Michael Römling: Seitenwechsel

Zum Buch: 
Berlin im Sommer 1961: Die Brüder Bernhard und Julius teilen sich eine Wohnung im Osten der Stadt. Während Julius mit seinem amerikanischen Freund Jack durch die Westberliner Jazzkeller tingelt, beobachtet Bernhard in einem brandenburgischen Wald sowjetische Soldaten dabei, wie sie mysteriöse Gegenstände verladen. Am nächsten Morgen findet er seinen Vater erhängt auf. War es wirklich Selbstmord? Bernhard und Julius beginnen, heimlich Nachforschungen anzustellen und geraten dabei zwischen die Fronten der Geheimdienste, die sich brennend für Bernhards Beobachtungen interessieren. Von der Stasi erpresst, beschließen sie, sich in den Westen abzusetzen. Doch in der Nacht ihrer Flucht versperren Stacheldraht und Wachposten ihnen den Weg: Von einem Tag auf den anderen ist Ostberlin zu einem Gefängnis geworden, in dem die Brüder keine ruhige Minute mehr haben. Ein neuer Fluchtplan muss her...


Sommer 1961. Bernhard und Julius sind zwei ganz normale Brüder die in der DDR leben. Bernhard studiert Biologie in Berlin und sein Bruder betreibt dort einen regen Plattenhandel mit seinem amerikanischen Freund Jack.
Alles könnte gut sein, wenn Bernhard und sein Westberliner Freund Georg nicht eine merkwürdige Beobachtung im Wald gemacht hätten. Kurz darauf finden die beiden Freunde Bernhards Vater erhängt im Haus auf.
Bernhard und sein Bruder Julius glauben nicht an Selbstmord. Als sich dann auch noch die Stasi einschaltet beschließen die beiden ihre Flucht. Wird sie ihnen gelingen?

Ich muss schon sagen, so schnell habe ich schon lange nicht mehr ein dickes Buch gelesen. Während ich noch bei den ersten Abschnitten dachte, na ja ganz nett. So konnte ich es spätesten ab der Fluchtplanung nicht mehr aus der Hand legen.
Ich war regelrecht hibbelig und konnte gar nicht schnell genug lesen. So spannend und gut erzählt der Autor die Geschichte.
Gerade die Mauerbau Geschichte hat mir regelrecht eine Gänsehaut verpasst. Und ich hatte automatisch die Fluchtbilder im Kopf die man aus dem Fernsehen kennt.

Allerdings hat mich die Geschichte auch nachdenklich gemacht, denn auch in meiner Familie gab es jemand der zu dem Zeitpunkt geflüchtet ist. Allerdings wird bis heute nicht über das Thema gesprochen.

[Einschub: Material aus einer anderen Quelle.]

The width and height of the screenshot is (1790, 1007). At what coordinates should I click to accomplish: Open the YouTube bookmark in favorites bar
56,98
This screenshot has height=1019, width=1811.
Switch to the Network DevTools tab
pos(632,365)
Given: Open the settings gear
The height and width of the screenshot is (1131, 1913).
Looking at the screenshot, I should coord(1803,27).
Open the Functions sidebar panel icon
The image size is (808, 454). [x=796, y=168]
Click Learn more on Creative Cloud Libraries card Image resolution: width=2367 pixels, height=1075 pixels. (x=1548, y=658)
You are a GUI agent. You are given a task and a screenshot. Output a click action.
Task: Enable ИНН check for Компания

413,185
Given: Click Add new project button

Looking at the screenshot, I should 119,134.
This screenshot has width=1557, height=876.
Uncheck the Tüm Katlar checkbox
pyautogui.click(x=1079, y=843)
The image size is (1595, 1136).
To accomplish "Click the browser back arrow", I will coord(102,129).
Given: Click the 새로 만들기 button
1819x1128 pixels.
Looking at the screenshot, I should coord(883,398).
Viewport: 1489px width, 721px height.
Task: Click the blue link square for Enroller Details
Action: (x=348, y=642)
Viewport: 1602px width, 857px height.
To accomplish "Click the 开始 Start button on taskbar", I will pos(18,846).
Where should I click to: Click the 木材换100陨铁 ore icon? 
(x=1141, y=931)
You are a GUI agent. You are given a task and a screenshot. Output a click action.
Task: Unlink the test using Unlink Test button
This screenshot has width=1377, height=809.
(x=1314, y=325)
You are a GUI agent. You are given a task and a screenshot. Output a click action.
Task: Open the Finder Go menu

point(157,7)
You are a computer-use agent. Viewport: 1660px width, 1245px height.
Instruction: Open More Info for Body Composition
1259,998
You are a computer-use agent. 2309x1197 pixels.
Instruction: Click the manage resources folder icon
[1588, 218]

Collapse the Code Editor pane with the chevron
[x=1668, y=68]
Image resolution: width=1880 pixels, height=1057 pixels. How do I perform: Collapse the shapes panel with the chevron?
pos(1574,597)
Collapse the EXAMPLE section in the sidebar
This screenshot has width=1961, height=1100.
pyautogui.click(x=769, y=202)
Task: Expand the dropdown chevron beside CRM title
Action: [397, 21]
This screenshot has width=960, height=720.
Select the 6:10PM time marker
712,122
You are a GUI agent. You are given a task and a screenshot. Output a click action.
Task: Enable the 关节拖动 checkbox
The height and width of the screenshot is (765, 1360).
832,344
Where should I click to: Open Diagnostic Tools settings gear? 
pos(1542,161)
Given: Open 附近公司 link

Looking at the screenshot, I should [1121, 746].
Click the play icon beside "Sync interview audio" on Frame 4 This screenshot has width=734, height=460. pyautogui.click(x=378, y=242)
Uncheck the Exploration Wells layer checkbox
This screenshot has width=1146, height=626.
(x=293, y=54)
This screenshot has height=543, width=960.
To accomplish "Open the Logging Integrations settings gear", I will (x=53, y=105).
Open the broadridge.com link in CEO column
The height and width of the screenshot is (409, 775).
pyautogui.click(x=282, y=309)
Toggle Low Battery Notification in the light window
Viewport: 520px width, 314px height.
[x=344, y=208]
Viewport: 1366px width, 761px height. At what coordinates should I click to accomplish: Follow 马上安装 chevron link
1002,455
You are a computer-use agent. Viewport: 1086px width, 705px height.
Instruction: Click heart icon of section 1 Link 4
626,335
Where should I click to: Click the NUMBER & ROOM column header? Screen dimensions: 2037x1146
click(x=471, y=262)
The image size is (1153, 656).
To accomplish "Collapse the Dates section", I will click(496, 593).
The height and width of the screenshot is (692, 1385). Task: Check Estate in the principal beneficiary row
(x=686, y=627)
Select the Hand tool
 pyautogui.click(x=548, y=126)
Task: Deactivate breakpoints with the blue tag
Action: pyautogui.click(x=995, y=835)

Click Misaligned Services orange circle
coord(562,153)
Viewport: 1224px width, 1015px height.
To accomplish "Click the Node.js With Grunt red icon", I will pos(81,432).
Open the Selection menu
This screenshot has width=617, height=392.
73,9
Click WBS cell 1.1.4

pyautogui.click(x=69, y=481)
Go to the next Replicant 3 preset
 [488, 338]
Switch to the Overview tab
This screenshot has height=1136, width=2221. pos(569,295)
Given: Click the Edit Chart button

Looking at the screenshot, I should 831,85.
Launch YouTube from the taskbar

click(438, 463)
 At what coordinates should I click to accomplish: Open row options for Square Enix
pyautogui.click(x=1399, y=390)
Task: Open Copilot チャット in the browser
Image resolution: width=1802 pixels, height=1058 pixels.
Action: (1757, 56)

Der Aufbau der Geschichte geht nahtlos in einander über. Dadurch das sie auch noch aus verschiedenen Sichten erzählt wird wirkt das ganze noch spannender. Und zum Schluss gibt es auch noch eine Überraschung mit der ich echt nicht gerechnet habe.

Mein Fazit:
Spannend bis zum Schluss. Leichter und flüssiger Lesestil. Bis jetzt mein Buch des Jahres. 5 von 5 Sternen.